Brief update from HQ: holidays, moving, and that trip to Germany — not to mention no internet access, aside from a neighbor's fluctuating wi-fi, and no gas (thus hot water) until today — have made regular posting a bit difficult. (Best for you; no hot water engenders personal hygiene habits that may well fool the olfactory filters on the best-designed web browsers.) But the studio is installed, the Ikea assembled, the terrace green, and one lonely Technics has a new twin and a playmate named Allen & Heath to keep them company. So hopefully productivity will soon be like nougat, on the up and up.
Quick list of current listening:
Markus Guenter, Lovely Society (Ware): astonishingly deep (sorry, there's no other way around it) merger of sleepytime house and backfat for the floor, equally informed by Herbert and Dettinger, with Isolée and Moodymann offering advice from the wings. Judging from this, Roman Flügel's bizarre drum-machine-and-vibraphone album with Christopher Dell, and some aquamarine Repeat Orchestra tracks coming out from Real Soon, in 2006 leftfield house and techno are going to be taking it low and scuffy, with a weird half-genuflection to soul.
Mobilee Records: I keep thinking of them as a "minimal" label, but every time I play one of their records out, or hear it from the dancefloor, I'm tempted to say they're one of the heaviest labels out there right now, all "Argy" flex and Wighnomy stutter and Bpitch bite. Top of the heap is labelhead Anja Schneider & Sebo K's Side Leaps EP; both sides are absolutely storming. (A recent remix 12", which I haven't heard aside from clips on Wordandsound's site, features mixes from Magda and M.i.a.) Pan-Pot's Obscentiy EP (otherwise known as "that 'she needs to get laid' track") features some great DBX-meets-Wruhme moments. These guys have almost as much reverb as Sleep Archive, and that's saying something. Along similar lines, I'm also caning Liebe Detai lately — more extra-quality hyperkinetic, would-be minimal madness, with just enough hooks but never too many.

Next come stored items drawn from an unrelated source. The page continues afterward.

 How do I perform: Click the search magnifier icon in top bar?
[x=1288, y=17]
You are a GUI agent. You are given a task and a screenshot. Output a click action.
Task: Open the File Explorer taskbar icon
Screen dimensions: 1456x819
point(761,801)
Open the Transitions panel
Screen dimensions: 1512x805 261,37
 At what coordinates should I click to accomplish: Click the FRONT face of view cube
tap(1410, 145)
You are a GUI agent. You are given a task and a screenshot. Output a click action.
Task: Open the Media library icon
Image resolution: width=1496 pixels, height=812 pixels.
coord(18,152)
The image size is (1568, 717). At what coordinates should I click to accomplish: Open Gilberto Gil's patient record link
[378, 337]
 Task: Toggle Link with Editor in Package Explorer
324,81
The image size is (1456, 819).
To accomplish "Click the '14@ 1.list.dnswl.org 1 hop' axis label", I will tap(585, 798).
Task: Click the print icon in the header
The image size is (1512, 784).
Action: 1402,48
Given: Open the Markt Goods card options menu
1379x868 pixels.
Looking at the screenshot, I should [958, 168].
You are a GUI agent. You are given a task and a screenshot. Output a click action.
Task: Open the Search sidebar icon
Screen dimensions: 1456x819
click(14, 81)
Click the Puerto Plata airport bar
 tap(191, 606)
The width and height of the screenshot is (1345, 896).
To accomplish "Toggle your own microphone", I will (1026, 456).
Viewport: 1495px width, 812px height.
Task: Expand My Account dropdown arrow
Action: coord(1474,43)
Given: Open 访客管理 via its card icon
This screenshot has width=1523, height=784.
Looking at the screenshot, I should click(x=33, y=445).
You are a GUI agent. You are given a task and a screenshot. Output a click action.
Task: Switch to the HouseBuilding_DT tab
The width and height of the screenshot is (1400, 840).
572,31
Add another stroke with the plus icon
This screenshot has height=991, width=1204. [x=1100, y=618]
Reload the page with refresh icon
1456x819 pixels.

Ricardo Villalobos, Achso (Cadenza): supposedly just a double twelve-inch, but if there were more than four cuts here they'd call it an LP. Gone is the euphoric house of "808 the Bass Queen" and gone the almost-pop of "Easy Lee" and "Dexter," but mourn not, because they haven't vanished, just been sewn into the infinitely shirred and folded fabric (is this guy the Issey Miyake of techno, or what) of his most oblique techno abstractions. Over at ILM Dominique Leone said something about these tracks shooting off like tree branches, and she's right: his rhythms seem to carry within them the seeds mapped to the exact proportions of their future projections, that whole organic/fractal/Fibonacci thing that's such a lousily tempting metaphor for music hacks, but actually makes some kind of sense here. Every track contains multitudes upon multitudes of ideas; some take center stage for minutes on end, and some play out their bit parts moving mountains of byte-sized data in the background, tireless as their what-me-sleep? programmer — but never exhausting in and of themselves, possibly because they escape individual attention almost entirely, only surfacing as moving parts in a vast complexity. This is biology music, and maybe it's because of this that I think this is Ricardo at his most musical. It's everything The Au Harem wanted to be but wasn't; everything Alcachofa was pointing at in its densest, most liquid (thanks for that Ronan, I think) tracks. Achso is humid like a bog, which might explain the vastness of orchids within it. Can I blame my florid prose on this record? I will. Call this record whatever you want, progressive doodlery, ketaminimal, the afterparty after the fall, acid free jazz, I don't care. All and none of it is true, and if you hear Autechre and a whole lot of other things in there (some have said Talk Talk; I'd say that Shriekback song "Coelecanth"), you're probably right, but like me what's probably flipping you out is that the vast majority of it is something you couldn't put your finger on in a million years, which is exactly the way you want it to be. All that, and it still manages to be groovy as fuck.